• ACTIVITY
Reproduce the passage of the news report on the archbishop of Paris's visit to Israel word for word, starting at "The archbishop said" and ending at "600,000-strong Jewish community.".

-------- EXTRACTED TEXT

February 13, 2006
The archbishop of Paris and head of the Roman Catholic Church in France, Andre Vingt-Trois, said that France was doomed to a “pandemic of anti-Semitism” during a visit to Israel.
“France is doomed to a pandemic of anti-Semitism,” he told a news conference in Tel Aviv with Israeli Tourism Minister Isaac Herzog after arriving on his first visit to the Holy Land.
“The feeling is fueled by a certain amount of events but we can be French and Catholic and not be frightened about meeting Jews and even enjoy it.”
Calling himself “sensitive” to the feelings of French Jews who have suffered from anti-Semitism, he said that the “situation of Judaism in France and of Jews can only be followed with vigilance”.
“They (Jews) know that in a serious situation, we are ready to be at their side,” Vingt-Trois said, emphasising the “importance of relations between the Catholic church and Judaism”.
The archbishop said he intended to convey a message of “hope” during his five-day visit to the Holy Land accompanied by 600 clerics.
“Those committed to building peace can transform what can appear a situation of hopelessness into one of security,” he said.
In June, Israeli Prime Minister Ehud Olmert paid tribute to France’s efforts to combat anti-Semitism, after meeting leaders of the country’s 600,000-strong Jewish community.

----------------
-------- GIVEN ENTRIES

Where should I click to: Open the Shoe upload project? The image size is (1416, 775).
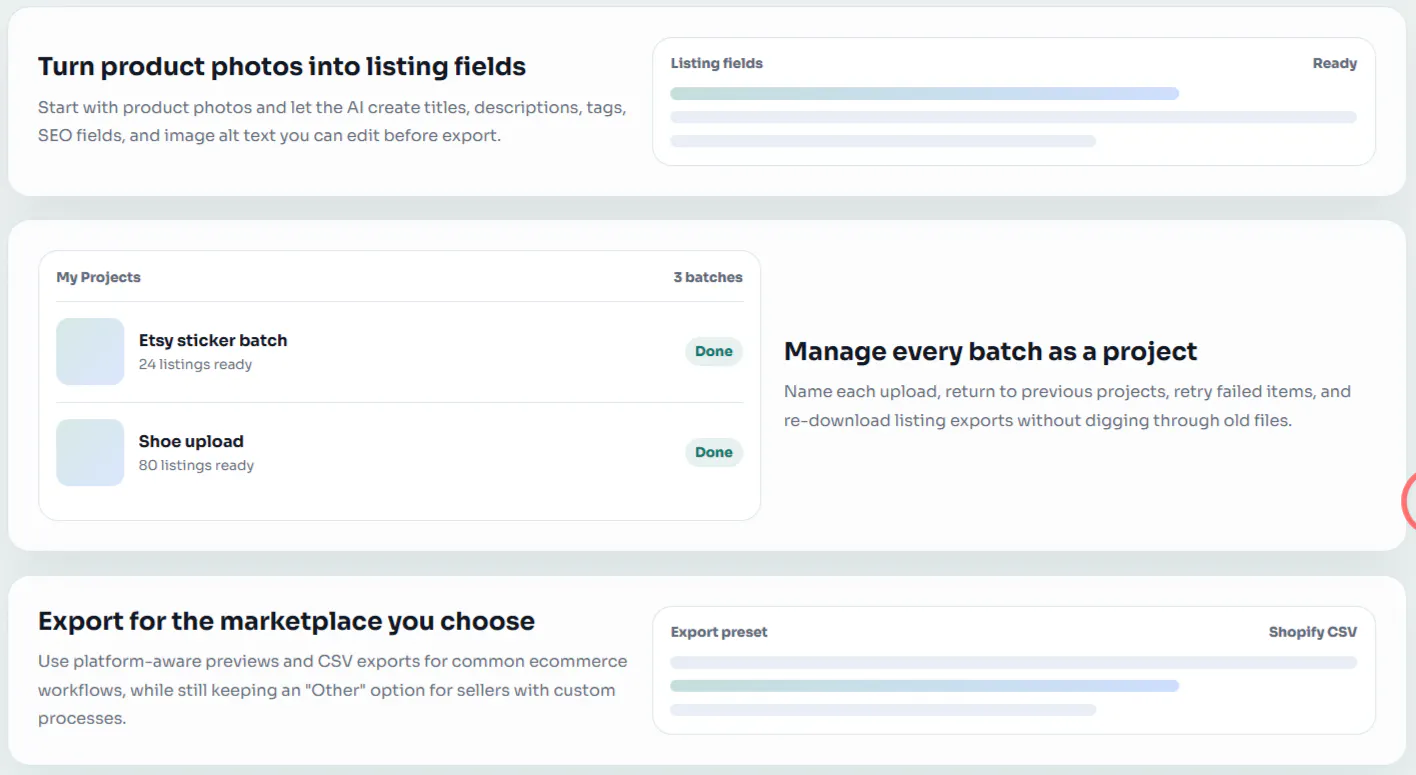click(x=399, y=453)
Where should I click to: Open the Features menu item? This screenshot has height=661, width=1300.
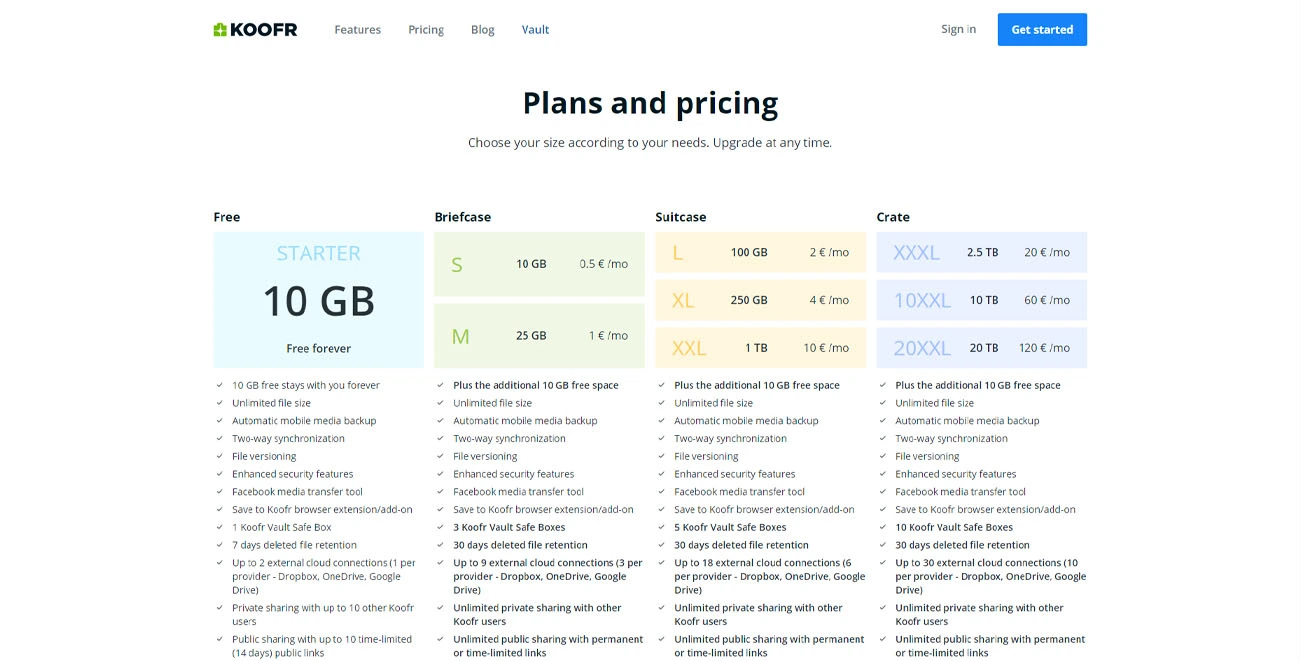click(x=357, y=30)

----------------
-------- GIVEN ENTRIES

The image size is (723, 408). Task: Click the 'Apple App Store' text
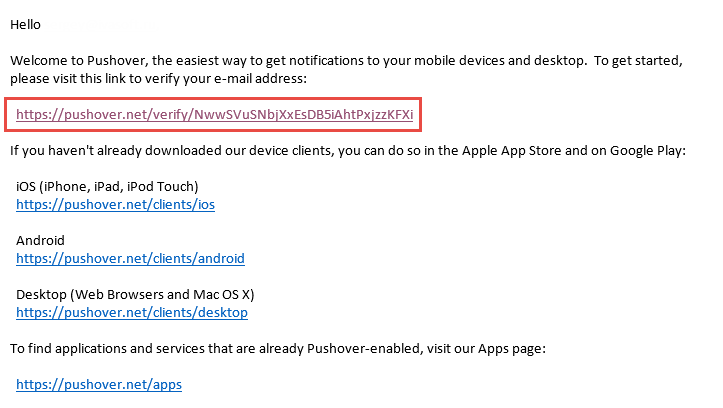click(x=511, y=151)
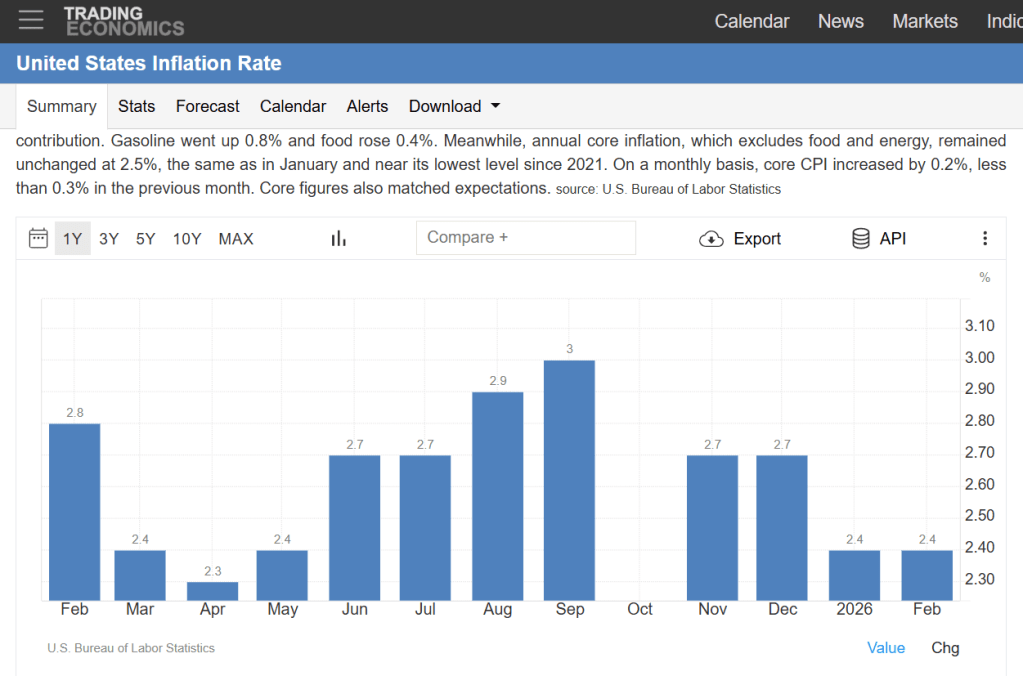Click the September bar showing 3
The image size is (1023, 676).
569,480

----------------

• EXERCISE OUTPUT
The archbishop said he intended to convey a message of “hope” during his five-day visit to the Holy Land accompanied by 600 clerics.
“Those committed to building peace can transform what can appear a situation of hopelessness into one of security,” he said.
In June, Israeli Prime Minister Ehud Olmert paid tribute to France’s efforts to combat anti-Semitism, after meeting leaders of the country’s 600,000-strong Jewish community.